- _EXERCISE DIRECTIONS_: Reproduce the records below exactly, leaving out any pictures.

- _EXERCISE INPUT_:
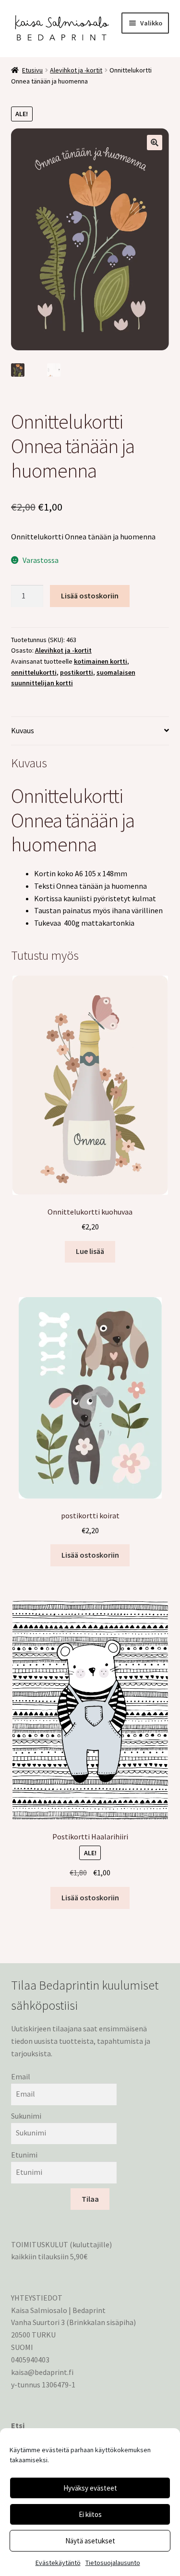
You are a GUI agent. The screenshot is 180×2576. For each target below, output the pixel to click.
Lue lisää (90, 1251)
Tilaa (90, 2199)
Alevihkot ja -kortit (76, 70)
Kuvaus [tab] (22, 730)
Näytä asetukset (90, 2540)
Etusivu (32, 70)
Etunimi (24, 2154)
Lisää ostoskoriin (90, 595)
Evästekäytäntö (58, 2562)
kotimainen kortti (100, 661)
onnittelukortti (34, 672)
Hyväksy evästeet (90, 2488)
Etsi (17, 2425)
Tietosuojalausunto (112, 2562)
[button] (154, 142)
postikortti (76, 672)
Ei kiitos (90, 2514)
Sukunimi (26, 2116)
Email (20, 2076)
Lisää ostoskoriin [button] (90, 1555)
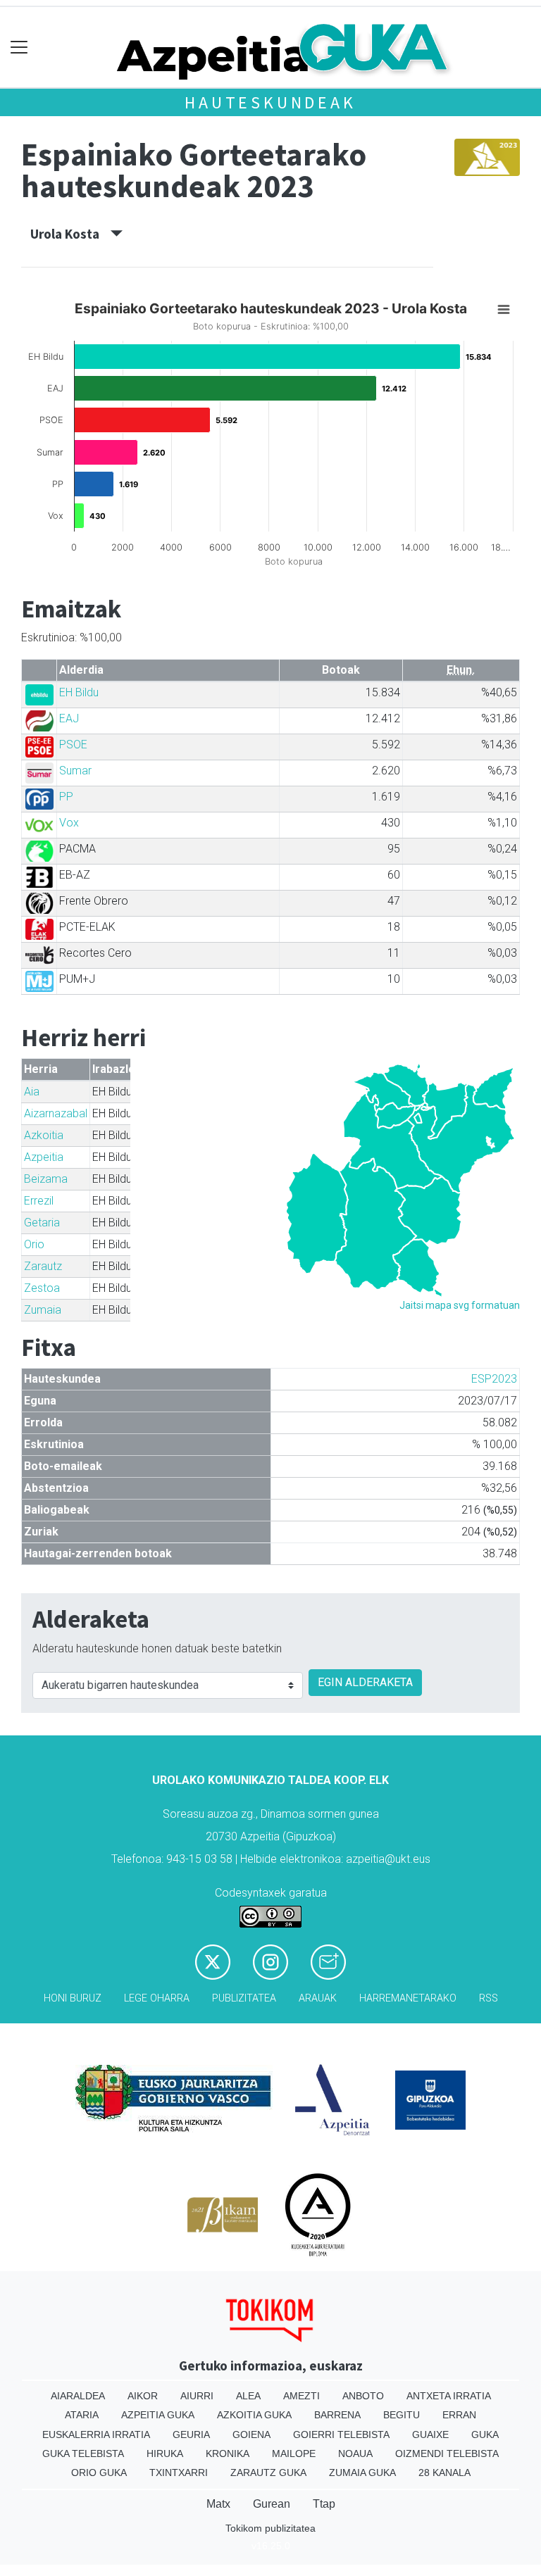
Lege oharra (156, 1998)
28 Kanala (444, 2472)
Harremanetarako (407, 1998)
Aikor (143, 2395)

- _TASK OUTPUT_:
You are a GUI agent. The screenshot is 180×2576. For each target below, output the pixel to click.
Lue lisää (90, 1251)
Tilaa (90, 2199)
Alevihkot ja -kortit (76, 70)
Kuvaus [tab] (22, 730)
Näytä asetukset (90, 2540)
Etusivu (32, 70)
Etunimi (24, 2154)
Lisää ostoskoriin (90, 595)
Evästekäytäntö (58, 2562)
kotimainen kortti (100, 661)
onnittelukortti (34, 672)
Hyväksy evästeet (90, 2488)
Etsi (17, 2425)
Tietosuojalausunto (112, 2562)
[button] (154, 142)
postikortti (76, 672)
Ei kiitos (90, 2514)
Sukunimi (26, 2116)
Email (20, 2076)
Lisää ostoskoriin [button] (90, 1555)
Lege oharra (156, 1998)
28 Kanala (444, 2472)
Harremanetarako (407, 1998)
Aikor (143, 2395)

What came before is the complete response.